Babs used to tell me that being the youngest of 23 (I only managed to trace 21) her father Josiah would often stop her on the staircase of The Tudor House and ask “And which one are you my little one?” She said that her older brothers and sisters said that their mother Louisa seemed to be pregnant most of the time and they thought she had her bustle on back to front. For anyone not familiar with the word bustle, it’s a sort of cushion worn by women in the late 19th century at the back, in order to expand the skirt.
So back to the poems.

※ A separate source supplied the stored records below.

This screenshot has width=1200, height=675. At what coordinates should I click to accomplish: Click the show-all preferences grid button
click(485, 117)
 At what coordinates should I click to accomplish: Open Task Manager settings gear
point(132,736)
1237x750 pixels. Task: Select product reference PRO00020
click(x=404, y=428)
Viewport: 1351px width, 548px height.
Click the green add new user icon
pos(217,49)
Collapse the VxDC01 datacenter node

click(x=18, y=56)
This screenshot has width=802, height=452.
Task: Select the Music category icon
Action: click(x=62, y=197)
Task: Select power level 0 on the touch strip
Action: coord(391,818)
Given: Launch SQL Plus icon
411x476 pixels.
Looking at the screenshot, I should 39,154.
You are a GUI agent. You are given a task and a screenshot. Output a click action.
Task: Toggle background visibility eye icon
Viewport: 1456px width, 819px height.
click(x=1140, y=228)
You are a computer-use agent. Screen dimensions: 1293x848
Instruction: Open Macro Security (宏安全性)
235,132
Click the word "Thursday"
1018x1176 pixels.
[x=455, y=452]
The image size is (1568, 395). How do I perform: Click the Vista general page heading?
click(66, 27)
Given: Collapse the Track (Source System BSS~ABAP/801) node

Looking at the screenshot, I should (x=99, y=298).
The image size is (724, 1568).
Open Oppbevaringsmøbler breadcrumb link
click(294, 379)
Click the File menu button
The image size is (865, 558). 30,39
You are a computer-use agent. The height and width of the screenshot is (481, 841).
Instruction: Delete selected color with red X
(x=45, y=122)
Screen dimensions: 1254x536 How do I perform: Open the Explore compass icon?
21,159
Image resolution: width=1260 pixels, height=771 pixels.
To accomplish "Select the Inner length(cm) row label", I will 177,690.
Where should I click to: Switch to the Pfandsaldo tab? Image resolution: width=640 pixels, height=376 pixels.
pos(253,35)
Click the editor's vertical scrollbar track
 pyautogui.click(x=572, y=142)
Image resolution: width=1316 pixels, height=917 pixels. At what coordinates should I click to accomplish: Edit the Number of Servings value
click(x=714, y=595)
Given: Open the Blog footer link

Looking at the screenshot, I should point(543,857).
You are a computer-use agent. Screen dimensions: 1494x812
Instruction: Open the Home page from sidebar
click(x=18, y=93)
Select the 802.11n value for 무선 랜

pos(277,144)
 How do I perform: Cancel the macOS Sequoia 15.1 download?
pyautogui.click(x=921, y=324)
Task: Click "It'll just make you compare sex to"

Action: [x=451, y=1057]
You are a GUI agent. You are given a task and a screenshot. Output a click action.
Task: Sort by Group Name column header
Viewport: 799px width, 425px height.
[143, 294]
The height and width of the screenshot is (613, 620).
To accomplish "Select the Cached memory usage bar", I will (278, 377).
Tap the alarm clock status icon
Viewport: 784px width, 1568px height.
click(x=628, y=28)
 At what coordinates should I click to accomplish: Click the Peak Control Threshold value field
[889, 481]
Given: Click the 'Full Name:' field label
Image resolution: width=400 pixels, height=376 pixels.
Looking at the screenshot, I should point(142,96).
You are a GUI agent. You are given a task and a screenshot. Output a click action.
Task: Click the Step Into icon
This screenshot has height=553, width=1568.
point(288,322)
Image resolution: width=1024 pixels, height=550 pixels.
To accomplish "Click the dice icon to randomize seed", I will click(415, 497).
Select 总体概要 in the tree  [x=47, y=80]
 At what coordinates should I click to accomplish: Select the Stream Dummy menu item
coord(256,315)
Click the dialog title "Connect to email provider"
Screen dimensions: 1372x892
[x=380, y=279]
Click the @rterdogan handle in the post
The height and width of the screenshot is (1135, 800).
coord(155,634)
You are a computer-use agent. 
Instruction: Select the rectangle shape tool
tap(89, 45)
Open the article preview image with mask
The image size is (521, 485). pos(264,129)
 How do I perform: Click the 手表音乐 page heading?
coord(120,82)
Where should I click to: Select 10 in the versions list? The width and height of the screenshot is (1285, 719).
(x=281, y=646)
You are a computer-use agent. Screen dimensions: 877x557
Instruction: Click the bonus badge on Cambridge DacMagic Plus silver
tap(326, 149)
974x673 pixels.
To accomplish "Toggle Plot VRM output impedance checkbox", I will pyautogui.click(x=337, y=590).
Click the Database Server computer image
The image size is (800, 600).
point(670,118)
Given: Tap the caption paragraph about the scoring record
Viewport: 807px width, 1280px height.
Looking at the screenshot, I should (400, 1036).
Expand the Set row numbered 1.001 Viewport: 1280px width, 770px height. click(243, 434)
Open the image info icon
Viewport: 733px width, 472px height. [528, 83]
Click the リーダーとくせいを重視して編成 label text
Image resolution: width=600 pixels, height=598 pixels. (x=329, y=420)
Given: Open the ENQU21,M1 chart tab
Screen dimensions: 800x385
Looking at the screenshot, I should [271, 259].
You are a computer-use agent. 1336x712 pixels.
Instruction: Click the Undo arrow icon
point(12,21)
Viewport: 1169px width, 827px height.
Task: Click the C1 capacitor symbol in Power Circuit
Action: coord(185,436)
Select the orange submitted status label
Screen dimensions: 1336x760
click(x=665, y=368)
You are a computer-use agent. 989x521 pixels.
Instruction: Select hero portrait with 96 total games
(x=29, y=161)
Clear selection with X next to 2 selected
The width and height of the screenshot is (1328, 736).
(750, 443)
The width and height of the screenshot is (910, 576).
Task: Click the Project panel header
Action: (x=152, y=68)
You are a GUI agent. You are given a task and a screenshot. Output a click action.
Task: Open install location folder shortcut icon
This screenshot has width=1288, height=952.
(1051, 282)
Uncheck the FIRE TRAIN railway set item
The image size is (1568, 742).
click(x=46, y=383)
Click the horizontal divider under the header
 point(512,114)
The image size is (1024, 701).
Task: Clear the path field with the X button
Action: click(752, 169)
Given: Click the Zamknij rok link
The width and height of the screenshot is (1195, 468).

Written on 10th August 1914, six days after World War One was declared, it is entitled “The Nation’s Battle Field”.
The Nation’s Battlefield
I dreamed I saw a mighty battlefield
And countless armies were assembled there
But now no more did they with vigour wield
Their deadly weapons and their brothers kill
But lay with pallid cheek and eyes a-stare
All passionless and still
I wept as I walked in that terrible place
Alone mid that prostrate host
Looking down on each pitiable form and face
I thought what the world had lost
The flower of the nations lay scattered there
Some were so youthful I could almost see
The proud mother holding upon her knee
Her beautiful boy – could see with what care
She caressed and smoothed each dear rosy limb
Oh was it for this that she cherished him?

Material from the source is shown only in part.